“A grunt escaped from the woman lying next to him. He glanced sideways and saw that his leg had stapled Iya Tope, his second wife, to the bed. He observed the jerky rise and fall of her bosom but he didn’t move to ease her discomfort. His thoughts returned to Bolanle and his stomach tightened again. Then and there, he decided to pay Teacher a visit. He would get there at sunrise so Teacher would know it was no ordinary stopover.”
Bolanle, his college educated wife arrives in his household and strife stirs up when she offers to teach the other wives to read. Unbeknownst to the older wives and Baba Segi, she holds in her mind a secret that would expose the lies that plague their home.
For Baba Segi, a collection of wives and a brood to call his own is the ultimate show of his wealth, and he will stop at nothing to make sure his fourth wife, Bolanle bears him children.
This book weaves so beautifully the voices of all the four wives and Baba Segi. It brings out the aspects of life that bring women together; the protectiveness of a mother and of ourselves, the lengths we go to, to find healing and the choices that define us.
It is a colorfully written book that seeks to unite in the end.
This book is an ode to four generations of strong, stunning African women. It follows their journey navigating through culture, ethnicity, History, HIV/AIDS and the ever changing socio-economic and political world.
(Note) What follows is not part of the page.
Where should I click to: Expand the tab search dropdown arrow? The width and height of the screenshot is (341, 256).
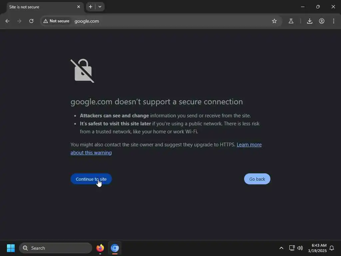tap(100, 7)
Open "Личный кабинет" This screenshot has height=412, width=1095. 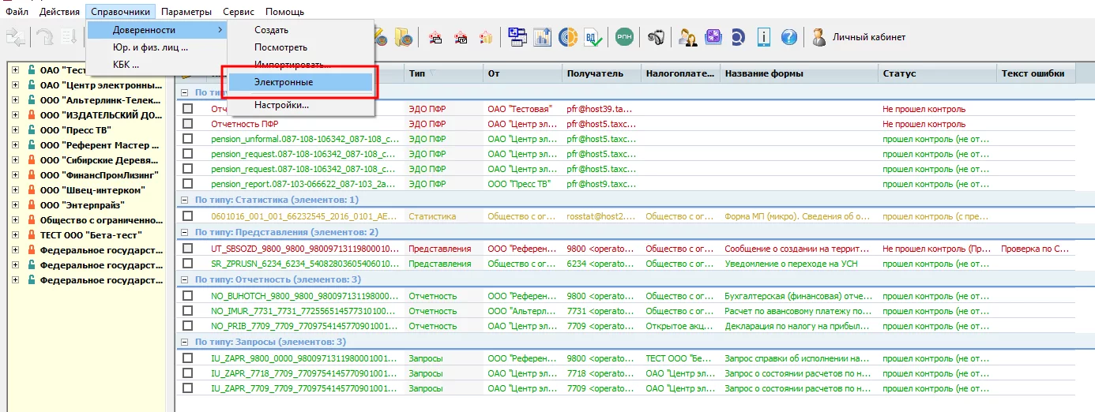868,37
The story starts with Akoko, set in the rich Luo tradition of Kenya and describes her determination, resilience and clarity of vision. This trickles down to her kin and throughout the story.
The River and the source portrays the innate resilience, dynamism and flamboyance of an African woman. It is a beautiful story that will make you cry and laugh.
It made my heart swell and I hope it does the same for you.
“His hand gripped mine with pain-induced strength that crushed my knuckles together. I welcomed the pain in my hand, aware that it was only a tip of what he was feeling. I hoped that by holding me, he could transfuse his agony into my body and be free from it.” Stay With Me, Ayòbámi Adébáyò.
Motherhood, marriage, boundless male egos, the lies we tell, and the ones we believe, are some of the themes addressed in this book.
The Protagonist in Ayòbámi Adébáyò’s debut novel discovers, after a long struggle, and bearing the stigma of not having children, that two of them suffer from sickle cell disease. We see her bear their pain, anxious of the next trip to the hospital. While she carries the blame, the patriarchy is immune yet again in an African household. We experience the power of superstition and the hilariously displayed hold it still has on some of us.
This book speaks to love, and the things it can and cannot do. Is it still love, if it crashes, breaks and falls in little pieces?
The dialogue in this book is clever and entertaining. It will grip you. Ayòbámi gives a voice to both the husband and wife.
You can devour this book, all of it, on a Sunday afternoon, but it will leave you with plenty to ponder on for a long time.
Ifemelu is a girl you want to love and smack at the same time, but still deeply resonate with. That is the thing about Chimamanda; she describes the complexity of a woman while so gracefully elevating those toned down aspects of ourselves.
Americanah is a book you want to read before moving to America, but that you still need to read before moving to anywhere in the world. It is timeless and universal especially to the African woman.
I love how colorism is addressed in this book, how so many stereotypes are poked at; how life is rosy but with such big thorns in the Americas. I love the politics of it all and the voice Chimamanda gives to African immigrants.